Burned up

Gen'l. Burnside (ca. 1861; LOC: LC-DIG-ppmsca-08350)

got no co-operation, no support

A Democrat publication in western New York state uses Ambrose Burnside’s resignation from command of the Army of the Potomac as reason to launch another tirade against the Lincoln Administration.

From a Seneca County, New York newspaper in 1863:

Resignation of Gen. Burnside.

Gen. BURNSIDE on Monday [President Lincoln issued the order on Sunday, January 25, 1863] resigned the command of the Army of the Potomac, and his resignation was immediately accepted by the President. Major Gen HOOKER is now in chief command. Generals SUMNER and FRANKLIN have also been relieved of their respective commands, and thus we have in one week, the resignations of three of the most distinguished officers in our army – It is understood that Gen.

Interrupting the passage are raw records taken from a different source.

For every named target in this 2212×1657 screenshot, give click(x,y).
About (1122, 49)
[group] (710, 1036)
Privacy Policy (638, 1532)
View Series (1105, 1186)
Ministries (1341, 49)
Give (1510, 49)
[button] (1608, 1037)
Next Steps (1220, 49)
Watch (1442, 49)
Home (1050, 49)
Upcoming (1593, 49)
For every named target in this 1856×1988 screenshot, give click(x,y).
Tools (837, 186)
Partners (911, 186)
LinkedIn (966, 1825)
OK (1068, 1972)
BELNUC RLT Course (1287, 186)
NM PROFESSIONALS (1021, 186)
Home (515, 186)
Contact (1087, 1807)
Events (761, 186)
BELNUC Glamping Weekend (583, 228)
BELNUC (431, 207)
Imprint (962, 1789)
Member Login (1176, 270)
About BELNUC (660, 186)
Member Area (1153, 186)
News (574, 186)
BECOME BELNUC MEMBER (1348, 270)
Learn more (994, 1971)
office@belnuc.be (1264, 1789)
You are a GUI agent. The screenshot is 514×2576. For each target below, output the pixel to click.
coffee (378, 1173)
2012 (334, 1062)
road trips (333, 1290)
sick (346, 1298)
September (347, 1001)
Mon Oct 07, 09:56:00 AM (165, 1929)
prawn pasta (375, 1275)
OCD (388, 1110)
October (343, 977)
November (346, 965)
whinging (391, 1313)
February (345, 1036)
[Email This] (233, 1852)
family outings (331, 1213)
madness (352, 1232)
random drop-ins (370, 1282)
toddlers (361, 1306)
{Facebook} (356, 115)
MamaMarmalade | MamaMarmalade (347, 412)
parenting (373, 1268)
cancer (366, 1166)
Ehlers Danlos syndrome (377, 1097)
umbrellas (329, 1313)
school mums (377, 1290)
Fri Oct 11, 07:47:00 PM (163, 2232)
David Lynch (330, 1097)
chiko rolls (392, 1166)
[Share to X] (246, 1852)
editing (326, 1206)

BURNSIDE has repeatedly asked to be relieved, on account of not having the active co-operation of the War Department, as well as the cordial support of some of the Generals under his immediate command. This is truly a strange state of affairs, and it would seem that the threats, which of late have reached us from the War Department, are about to be realized. It has been given out that the Army of the Potomac is to be destroyed. The conduct of the Administration toward the gallant army has tended to its demoralization, and it will be impossible much longer to conceal the real purpose of the partisan maneuverers, who have disposed of its destinies from their closets at Washington.

Hon. Edwin M. Stanton (between 1855 and 1865]; LOC:  LC-DIG-cwpbh-02150)

aiming to destroy the Army of the Potomac?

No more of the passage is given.